Scale everything from the line containing "You are a GUI" down to the line containing "[x=688, y=507]", both included. Give only those lines again with the pictures left out, multiplying each click coordinate in the answers by 2.5 and rounding to whole numbers with halves going up, while every other number in the rows stays as it is.
>> begin Exercise input
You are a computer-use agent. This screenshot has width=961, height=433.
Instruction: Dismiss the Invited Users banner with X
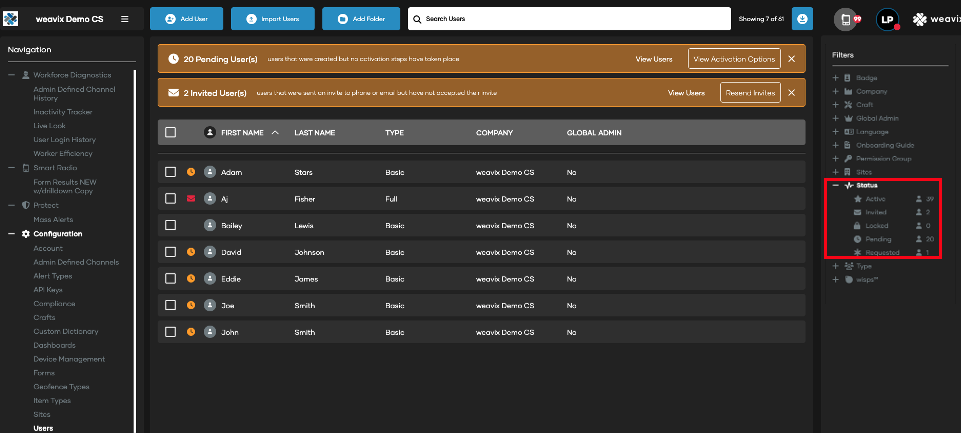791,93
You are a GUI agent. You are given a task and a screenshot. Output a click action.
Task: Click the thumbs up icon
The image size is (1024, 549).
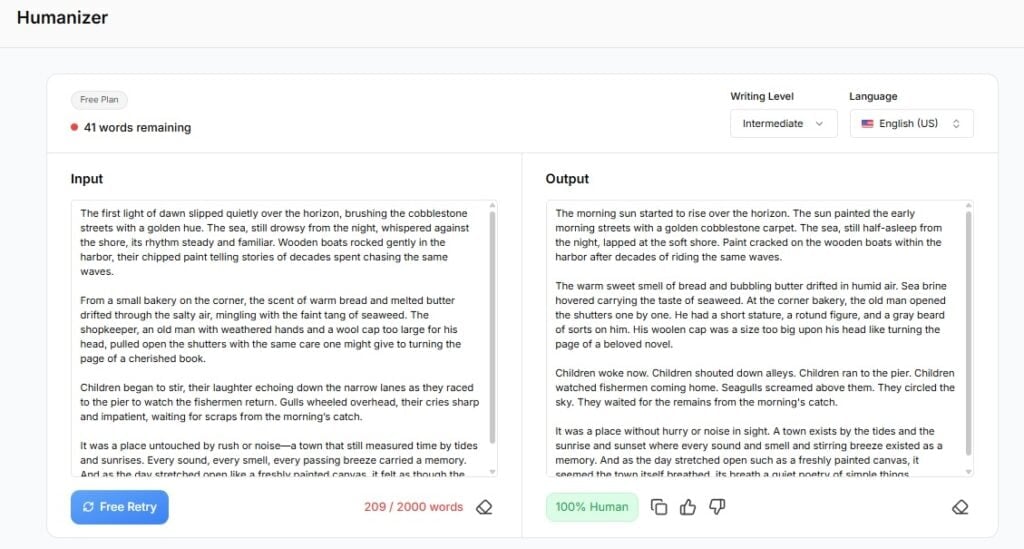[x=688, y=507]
>> end Exercise input
>> begin Exercise input
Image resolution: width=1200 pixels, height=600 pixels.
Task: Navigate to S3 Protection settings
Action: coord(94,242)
>> end Exercise input
:: Result ::
You are a GUI agent. You are given a task and a screenshot. Output a click action.
Task: Click the thumbs up icon
The image size is (1024, 549).
[x=1720, y=1268]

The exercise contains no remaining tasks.